■ WORK TO COMPLETE
In the data below, locate each line with the word "Expand" and list it.

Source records
━━━━

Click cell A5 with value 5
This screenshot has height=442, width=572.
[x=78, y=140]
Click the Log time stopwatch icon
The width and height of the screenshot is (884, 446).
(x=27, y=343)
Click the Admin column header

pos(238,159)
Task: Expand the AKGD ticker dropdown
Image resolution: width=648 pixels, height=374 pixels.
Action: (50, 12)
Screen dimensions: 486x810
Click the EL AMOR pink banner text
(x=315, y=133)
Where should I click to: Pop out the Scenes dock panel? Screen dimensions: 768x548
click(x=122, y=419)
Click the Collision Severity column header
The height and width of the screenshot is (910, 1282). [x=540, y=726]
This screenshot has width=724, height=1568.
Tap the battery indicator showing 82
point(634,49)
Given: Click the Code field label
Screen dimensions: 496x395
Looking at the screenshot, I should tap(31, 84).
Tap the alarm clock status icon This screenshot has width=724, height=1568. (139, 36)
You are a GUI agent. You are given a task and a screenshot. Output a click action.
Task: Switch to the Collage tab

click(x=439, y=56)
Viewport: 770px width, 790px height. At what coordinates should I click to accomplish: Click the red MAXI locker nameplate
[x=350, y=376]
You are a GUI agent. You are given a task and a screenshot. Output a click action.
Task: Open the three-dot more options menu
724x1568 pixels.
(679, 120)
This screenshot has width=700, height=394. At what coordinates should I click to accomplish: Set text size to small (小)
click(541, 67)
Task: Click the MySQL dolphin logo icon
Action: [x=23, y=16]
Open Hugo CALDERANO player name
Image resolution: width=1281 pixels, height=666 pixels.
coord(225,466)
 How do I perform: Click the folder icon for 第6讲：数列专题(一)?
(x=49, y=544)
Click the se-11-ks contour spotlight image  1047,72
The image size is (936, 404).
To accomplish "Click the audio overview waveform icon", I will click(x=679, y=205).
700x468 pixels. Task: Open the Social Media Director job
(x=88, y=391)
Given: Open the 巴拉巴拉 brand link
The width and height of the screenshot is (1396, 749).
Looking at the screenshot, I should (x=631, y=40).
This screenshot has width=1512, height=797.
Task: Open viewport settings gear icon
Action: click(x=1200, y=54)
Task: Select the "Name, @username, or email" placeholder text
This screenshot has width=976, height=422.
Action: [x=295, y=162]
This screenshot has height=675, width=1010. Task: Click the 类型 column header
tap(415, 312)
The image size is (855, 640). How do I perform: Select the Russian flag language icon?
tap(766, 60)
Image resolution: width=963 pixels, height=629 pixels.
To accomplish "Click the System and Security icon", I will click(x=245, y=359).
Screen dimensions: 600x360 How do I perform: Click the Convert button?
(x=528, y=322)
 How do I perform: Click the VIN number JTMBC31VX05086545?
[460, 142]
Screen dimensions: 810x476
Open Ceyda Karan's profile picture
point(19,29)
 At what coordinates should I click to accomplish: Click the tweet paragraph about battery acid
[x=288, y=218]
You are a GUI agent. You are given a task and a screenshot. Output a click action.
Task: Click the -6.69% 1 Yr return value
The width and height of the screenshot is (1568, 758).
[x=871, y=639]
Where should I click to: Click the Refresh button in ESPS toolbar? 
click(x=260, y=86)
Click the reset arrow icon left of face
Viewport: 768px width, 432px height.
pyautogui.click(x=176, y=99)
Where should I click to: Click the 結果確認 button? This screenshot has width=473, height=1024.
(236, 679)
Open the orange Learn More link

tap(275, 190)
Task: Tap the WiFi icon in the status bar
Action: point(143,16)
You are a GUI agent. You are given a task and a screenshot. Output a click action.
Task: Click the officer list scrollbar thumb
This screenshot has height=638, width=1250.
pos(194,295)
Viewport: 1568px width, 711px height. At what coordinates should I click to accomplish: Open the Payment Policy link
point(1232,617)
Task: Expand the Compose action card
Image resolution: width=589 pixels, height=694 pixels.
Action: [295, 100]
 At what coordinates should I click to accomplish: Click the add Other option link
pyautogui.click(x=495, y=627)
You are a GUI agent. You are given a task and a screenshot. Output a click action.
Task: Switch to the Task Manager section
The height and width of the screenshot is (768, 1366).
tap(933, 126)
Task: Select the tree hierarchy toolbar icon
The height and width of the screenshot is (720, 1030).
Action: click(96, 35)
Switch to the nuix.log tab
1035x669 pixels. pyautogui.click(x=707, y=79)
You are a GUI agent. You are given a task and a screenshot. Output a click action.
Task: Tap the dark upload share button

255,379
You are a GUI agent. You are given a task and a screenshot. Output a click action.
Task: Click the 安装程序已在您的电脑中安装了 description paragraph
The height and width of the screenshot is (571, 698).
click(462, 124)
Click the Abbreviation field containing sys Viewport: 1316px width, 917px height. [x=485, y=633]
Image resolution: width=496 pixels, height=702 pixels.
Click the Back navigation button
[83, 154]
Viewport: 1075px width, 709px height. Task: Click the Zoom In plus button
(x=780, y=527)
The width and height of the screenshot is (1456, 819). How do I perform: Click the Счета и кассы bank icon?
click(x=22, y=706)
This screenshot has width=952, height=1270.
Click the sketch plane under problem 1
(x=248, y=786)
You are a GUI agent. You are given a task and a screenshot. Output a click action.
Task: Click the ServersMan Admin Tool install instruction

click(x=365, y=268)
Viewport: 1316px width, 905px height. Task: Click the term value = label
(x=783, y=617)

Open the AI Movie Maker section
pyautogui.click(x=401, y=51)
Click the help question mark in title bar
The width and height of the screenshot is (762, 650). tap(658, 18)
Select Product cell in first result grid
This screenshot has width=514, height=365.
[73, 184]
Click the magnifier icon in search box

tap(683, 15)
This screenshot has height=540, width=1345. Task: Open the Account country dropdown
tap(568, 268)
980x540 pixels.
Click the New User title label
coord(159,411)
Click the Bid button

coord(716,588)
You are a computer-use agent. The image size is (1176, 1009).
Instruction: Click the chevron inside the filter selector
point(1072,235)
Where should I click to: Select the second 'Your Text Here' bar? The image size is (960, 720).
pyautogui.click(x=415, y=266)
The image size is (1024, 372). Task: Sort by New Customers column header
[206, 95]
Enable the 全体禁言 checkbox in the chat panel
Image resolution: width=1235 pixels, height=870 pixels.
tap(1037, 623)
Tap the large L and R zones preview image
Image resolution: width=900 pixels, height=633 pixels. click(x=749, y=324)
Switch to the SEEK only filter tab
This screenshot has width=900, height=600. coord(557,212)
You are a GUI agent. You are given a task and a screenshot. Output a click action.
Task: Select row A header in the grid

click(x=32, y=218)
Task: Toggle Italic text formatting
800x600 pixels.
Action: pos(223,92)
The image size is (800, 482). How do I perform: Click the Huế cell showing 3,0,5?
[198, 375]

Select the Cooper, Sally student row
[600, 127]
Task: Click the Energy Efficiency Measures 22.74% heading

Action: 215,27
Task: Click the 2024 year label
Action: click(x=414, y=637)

━━━━

■ THE COMPLETED TASK
Task: Expand the AKGD ticker dropdown
Task: Expand the Compose action card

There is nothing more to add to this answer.